• TUGAS ANDA
a) Salin persis bagian teks tentang risiko pengadaan proyek polimer yang diawali kata-kata berisi "Penelitian ini dilakukan" dan diakhiri "kelancaran pelaksanaan proyek.".
b) Menurut teks tentang risiko pengadaan proyek polimer, berapa progres fisik proyek saat penelitian dilakukan?

Kajian Evaluatif terhadap Risiko Pengadaan pada Proyek Industri Polimer di Serang, Provinsi Banten
Abstract
Proyek industri merupakan sektor yang memiliki tingkat kompleksitas dan ketidakpastian yang
tinggi karena melibatkan banyak pemangku kepentingan, sumber daya, serta kebutuhan material
dan peralatan dalam jumlah besar. Keberhasilan proyek tidak hanya ditentukan oleh pencapaian
target biaya, mutu, dan waktu, tetapi juga oleh kemampuan dalam mengelola risiko yang dapat
memengaruhi pelaksanaan proyek.
Penelitian ini dilakukan pada proyek industri polimer di Cikande, Provinsi Banten, yang pada saat
pelaksanaan penelitian telah mencapai progres fisik sebesar 85%, sehingga memungkinkan
dilakukan evaluasi yang komprehensif terhadap risiko-risiko pengadaan yang terjadi selama
pelaksanaan proyek. Salah satu risiko yang sering terjadi pada proyek industri adalah risiko
pengadaan, seperti keterlambatan pengiriman material, ketidaksesuaian spesifikasi, kendala
pemasok, perubahan kebutuhan proyek, dan fluktuasi harga material. Risiko-risiko tersebut dapat
berdampak pada keterlambatan pekerjaan, peningkatan biaya, serta penurunan kualitas hasil
konstruksi. Oleh karena itu, penerapan manajemen risiko pengadaan menjadi sangat penting untuk
dilaksanakan dalam mendukung kelancaran pelaksanaan proyek.

• DAFTAR MATERI
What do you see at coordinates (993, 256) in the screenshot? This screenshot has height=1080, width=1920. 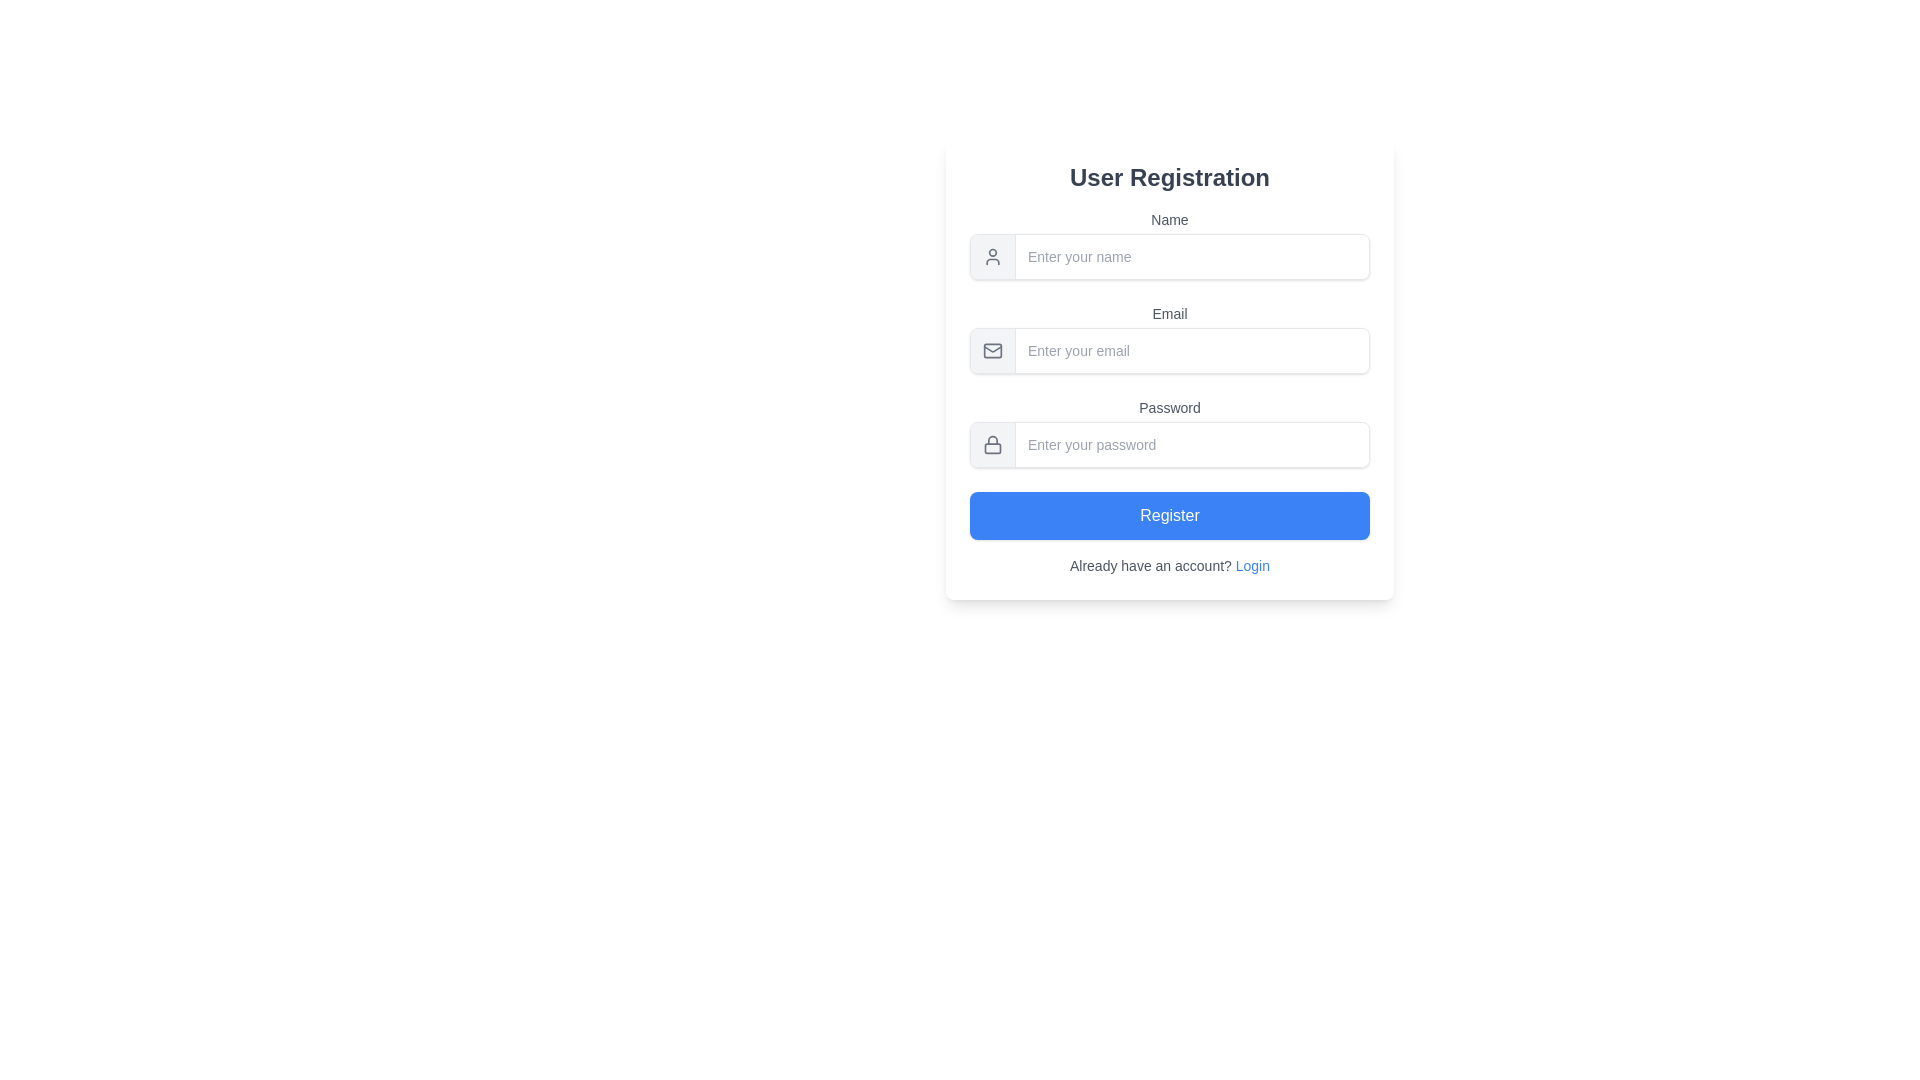 I see `the user icon, which is a simple figure of a person styled in gray, located to the left of the 'Name' input field in the 'User Registration' form` at bounding box center [993, 256].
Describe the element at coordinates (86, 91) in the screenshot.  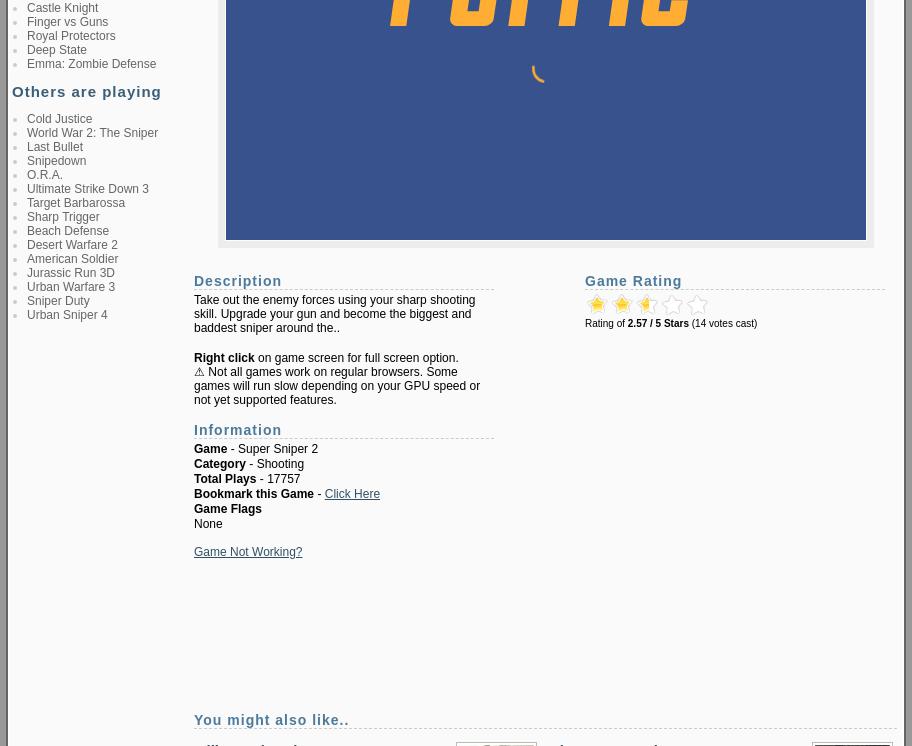
I see `'Others are playing'` at that location.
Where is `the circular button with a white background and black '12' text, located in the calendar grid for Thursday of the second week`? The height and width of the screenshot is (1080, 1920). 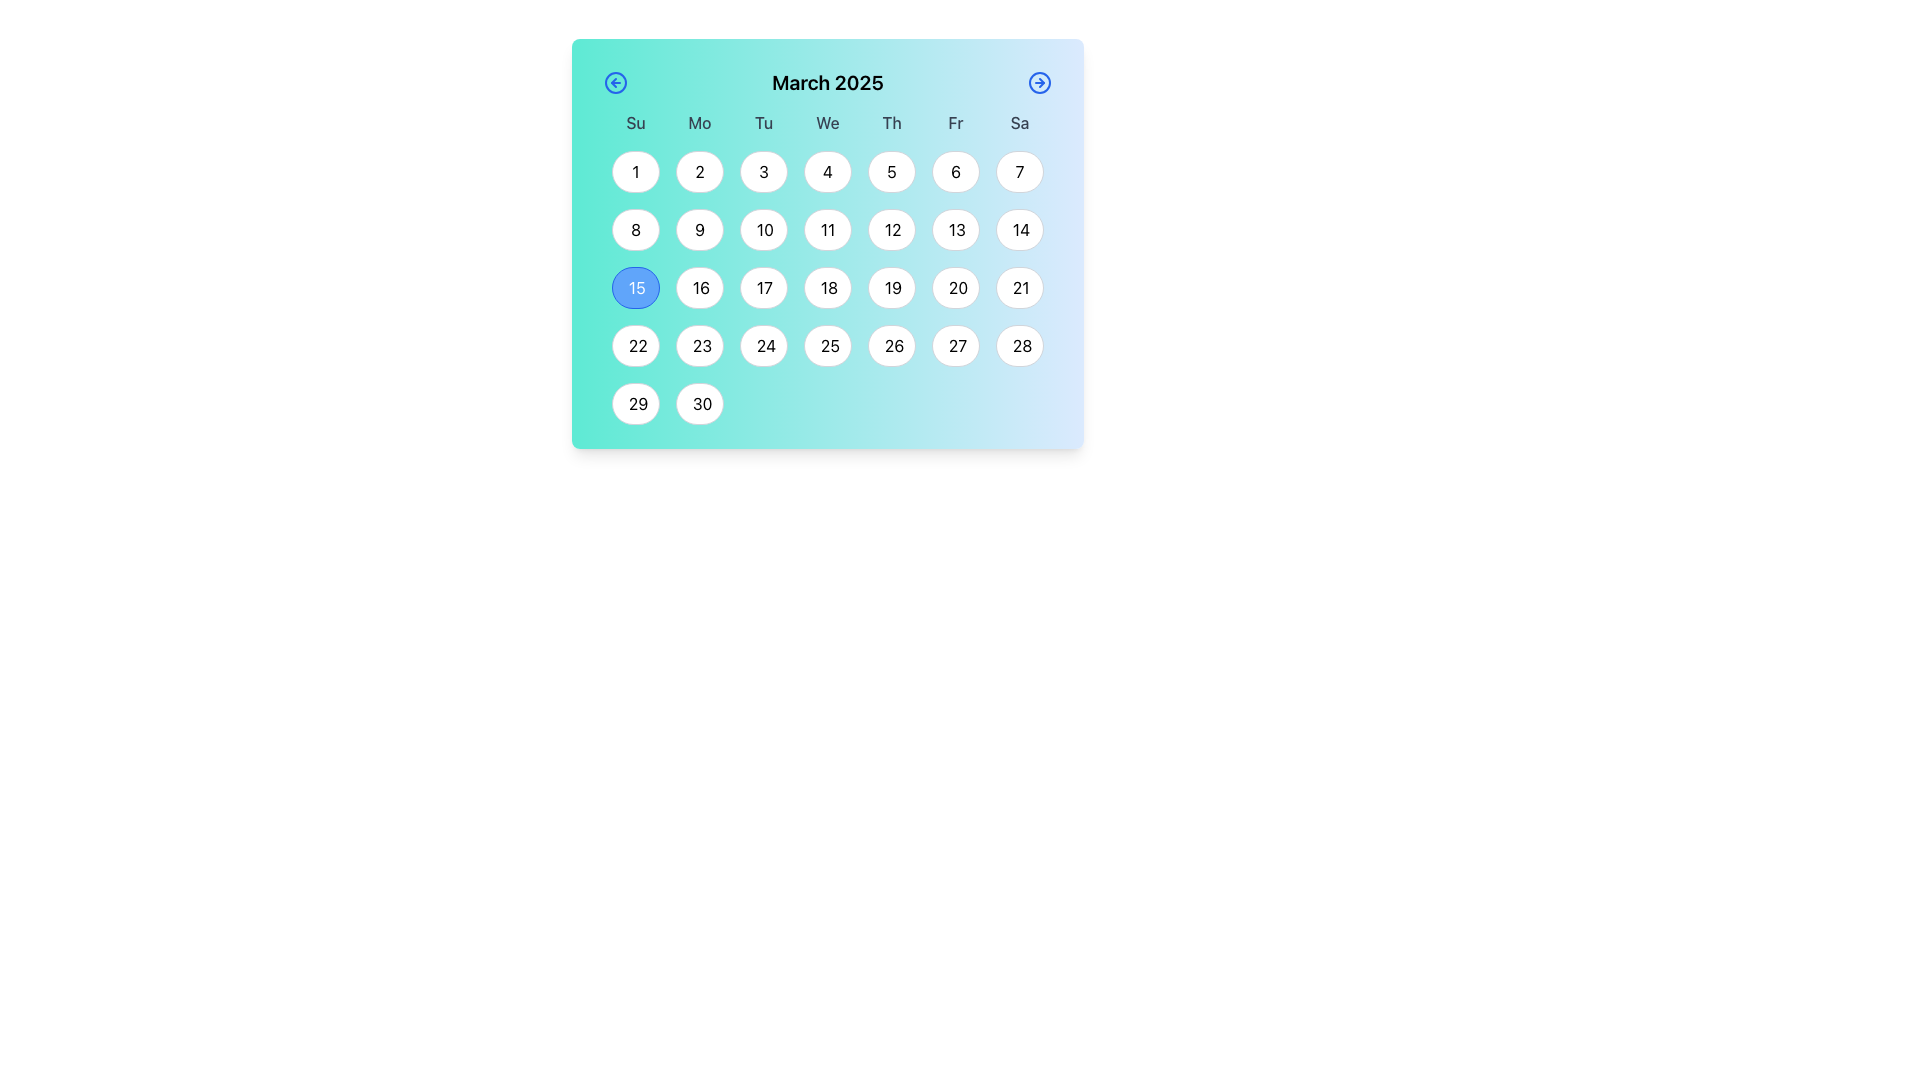
the circular button with a white background and black '12' text, located in the calendar grid for Thursday of the second week is located at coordinates (891, 229).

• JAWABAN LATIHAN
a)
Penelitian ini dilakukan pada proyek industri polimer di Cikande, Provinsi Banten, yang pada saat
pelaksanaan penelitian telah mencapai progres fisik sebesar 85%, sehingga memungkinkan
dilakukan evaluasi yang komprehensif terhadap risiko-risiko pengadaan yang terjadi selama
pelaksanaan proyek. Salah satu risiko yang sering terjadi pada proyek industri adalah risiko
pengadaan, seperti keterlambatan pengiriman material, ketidaksesuaian spesifikasi, kendala
pemasok, perubahan kebutuhan proyek, dan fluktuasi harga material. Risiko-risiko tersebut dapat
berdampak pada keterlambatan pekerjaan, peningkatan biaya, serta penurunan kualitas hasil
konstruksi. Oleh karena itu, penerapan manajemen risiko pengadaan menjadi sangat penting untuk
dilaksanakan dalam mendukung kelancaran pelaksanaan proyek.

b) Progres fisiknya telah mencapai 85%.